The car accident injury level is known to be a result of a complex interaction of factors to drivers’ behavior, vehicle characteristics, and environmental condition. Therefore, it is obvious that identifying the contribution of the factors to the accident injury is very critical. The objective of the study was to perform a descriptive analysis to see the characteristics of car accidents, and to assess the prevalence and determinants of road safety practices in Mekelle City, Tigray, Ethiopia. A random sample of data was extracted from the traffic police office from September 2014 to July 2017. An ordered logistic regression model was used to examine factors that worsen the car accident level. A total sample of 385 car accidents was considered in the study of which 56.7% were fatal, 28.6% serious, and 14.7% slight injury. The model estimation result showed that being experienced drivers (Coef. = 0.686; p-value< = 0.050) were found to increase the level of injury.
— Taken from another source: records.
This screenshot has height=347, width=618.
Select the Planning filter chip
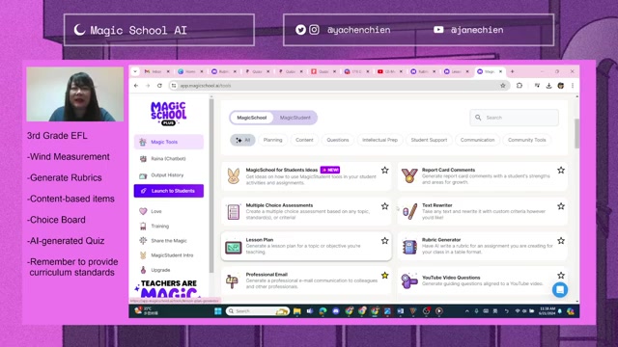[x=272, y=140]
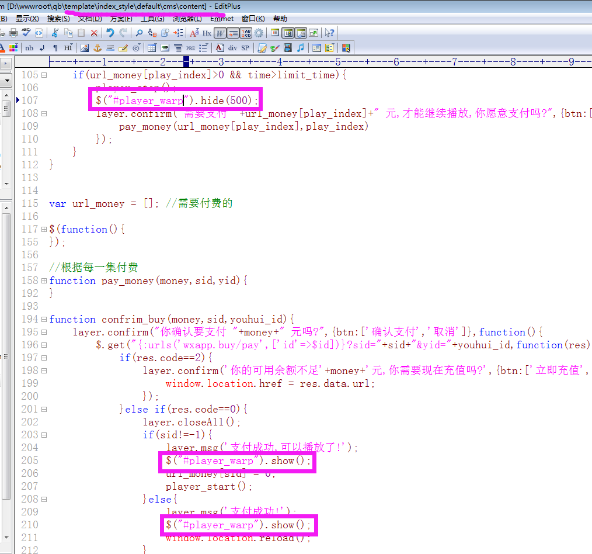The height and width of the screenshot is (554, 592).
Task: Open preferences with the gear icon
Action: pyautogui.click(x=259, y=33)
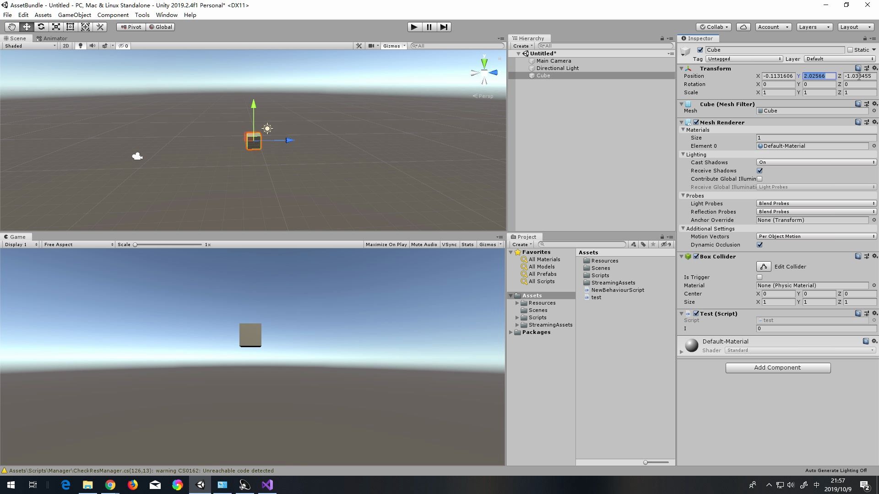Open cloud services button

coord(743,27)
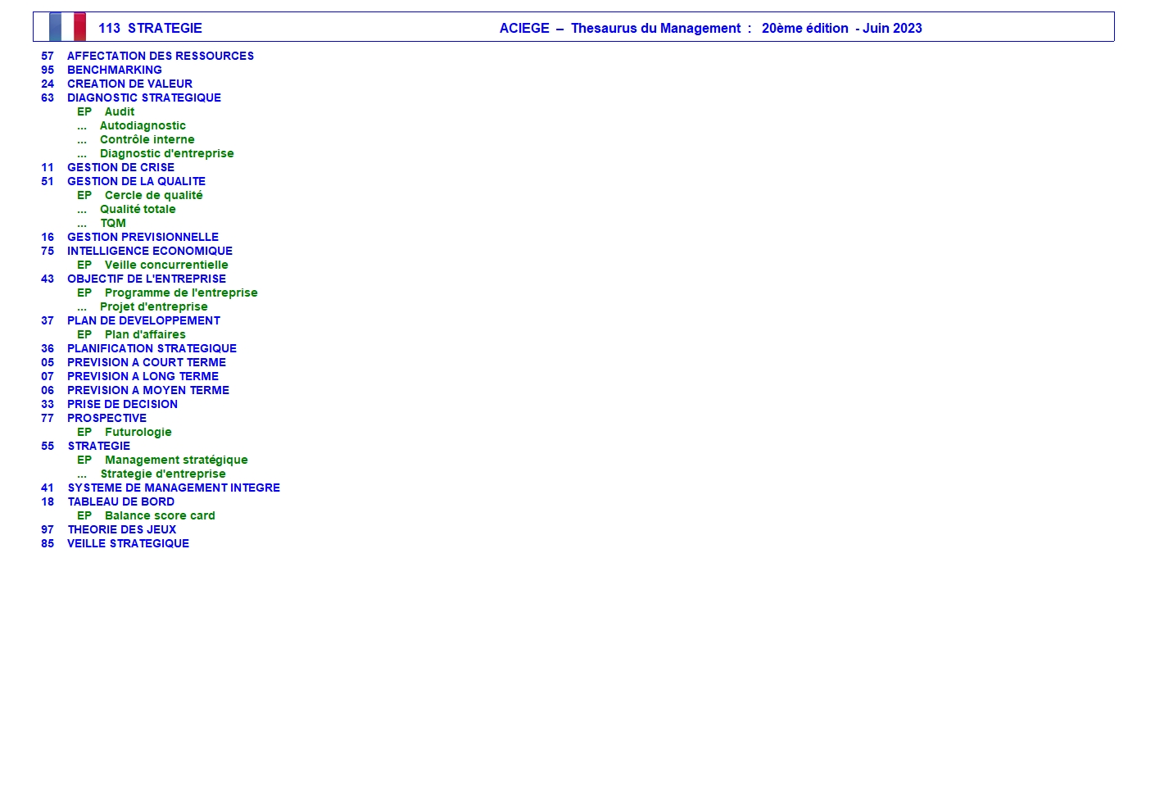Open CREATION DE VALEUR entry
Image resolution: width=1155 pixels, height=803 pixels.
tap(129, 84)
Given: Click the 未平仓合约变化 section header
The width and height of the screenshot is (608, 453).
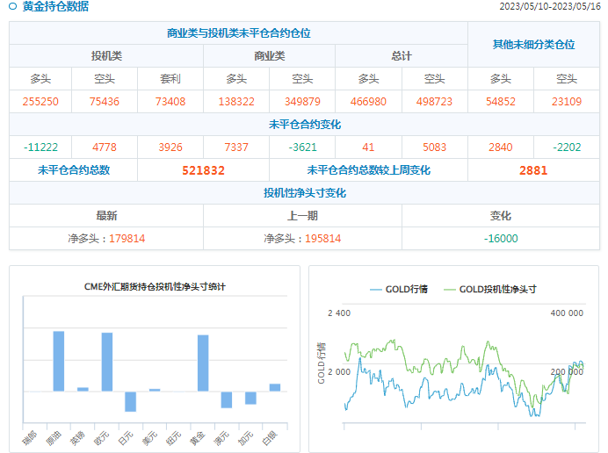Looking at the screenshot, I should (304, 125).
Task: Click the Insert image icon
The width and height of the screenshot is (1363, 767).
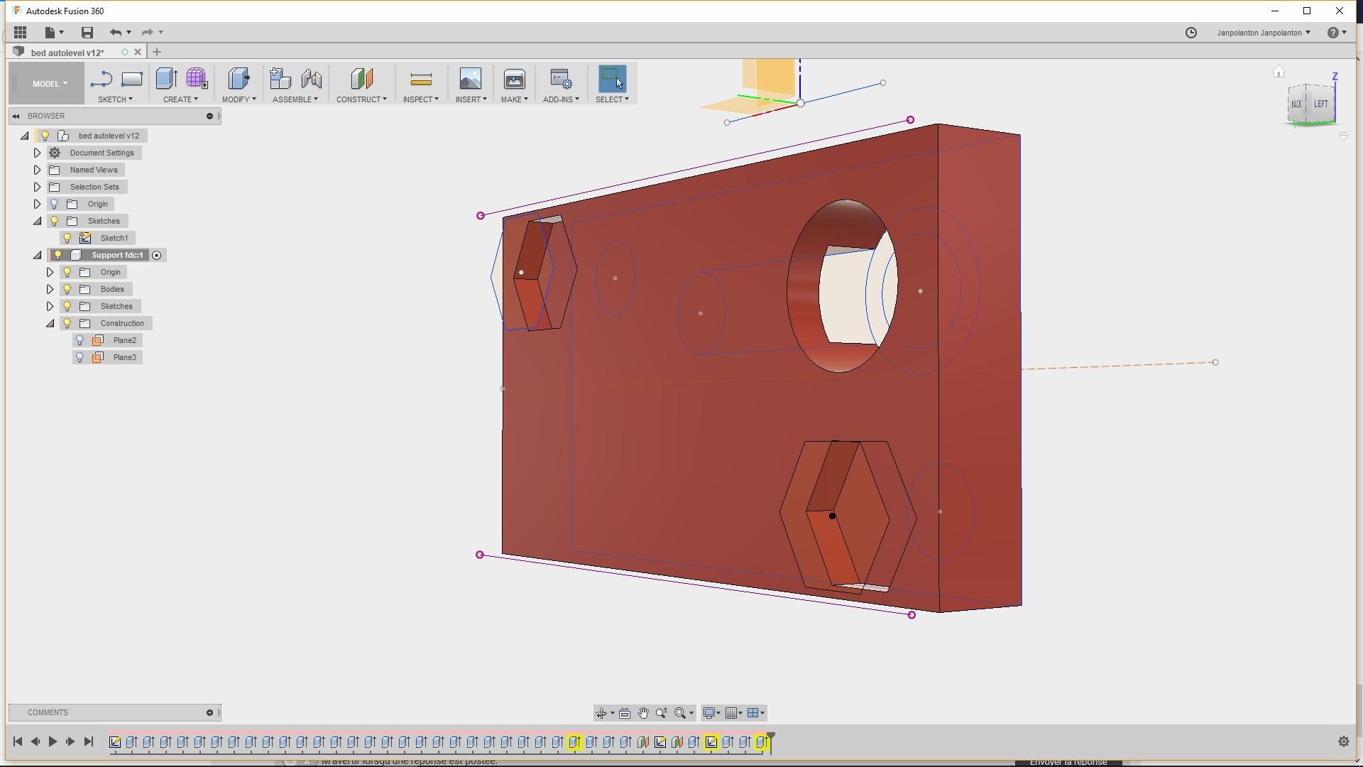Action: pos(470,79)
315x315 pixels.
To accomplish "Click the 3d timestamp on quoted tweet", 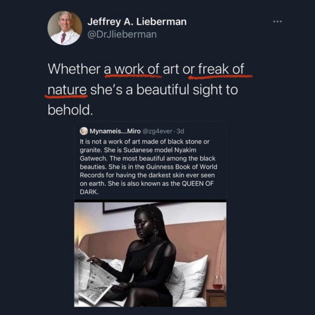I will (180, 131).
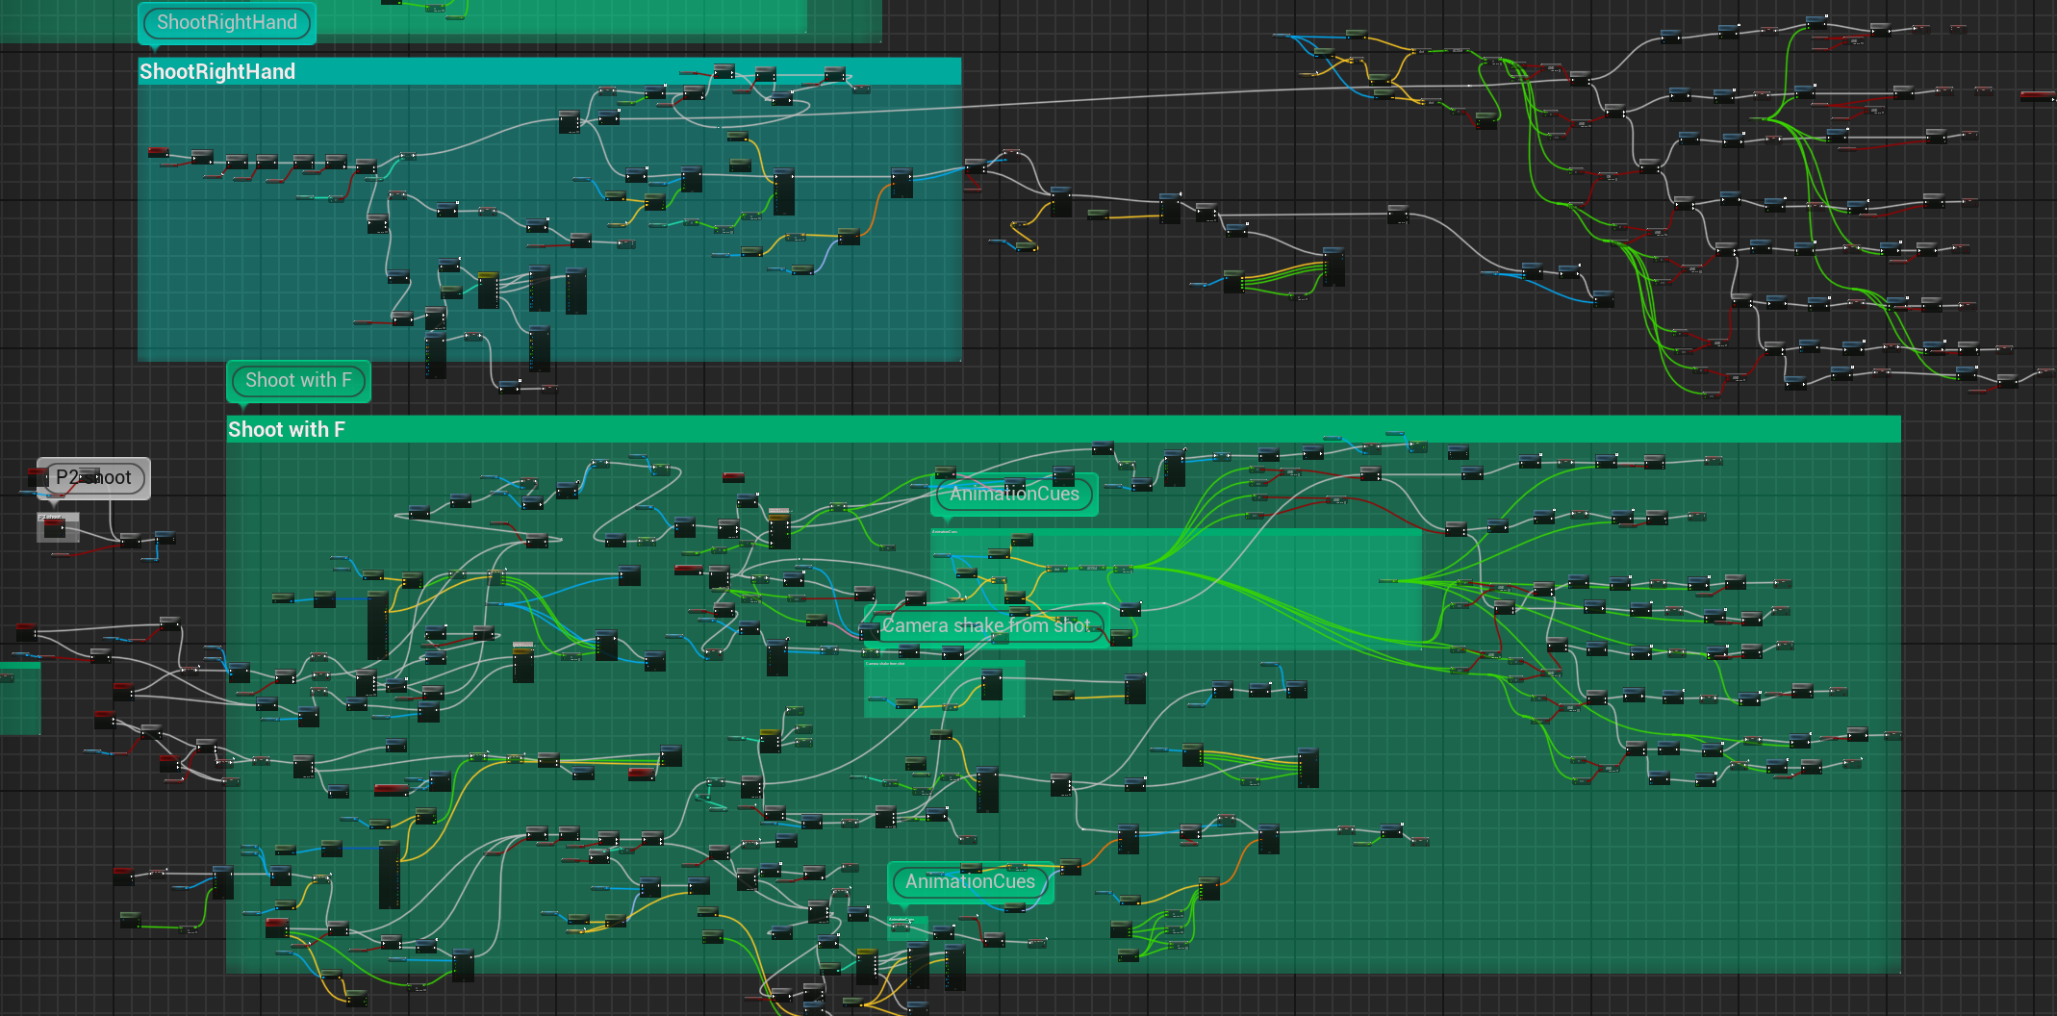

On the other hand, being private vehicle (Coef. = -1.160; p-value <= 0.010), the type of accident of vehicle with pedestrian (Coef. = -2.852; p-value <= 0.010), being heavy truck (Coef. = -0.656; p-value <= 0.050), being a cross country bus (Coef. = -0.889; p-value <= 0.050) and being owner of vehicle is the driver himself (Coef. = -.690, p-value <= 0.050) were found to decrease the level of car accident injury severity. In conclusion, it is better to create continued awareness for those who are experienced drivers, who carelessly follow the traffic rules. Special attention is required for government-owned vehicle drivers, as they were found to increase the level of car accident injury through different short-term training.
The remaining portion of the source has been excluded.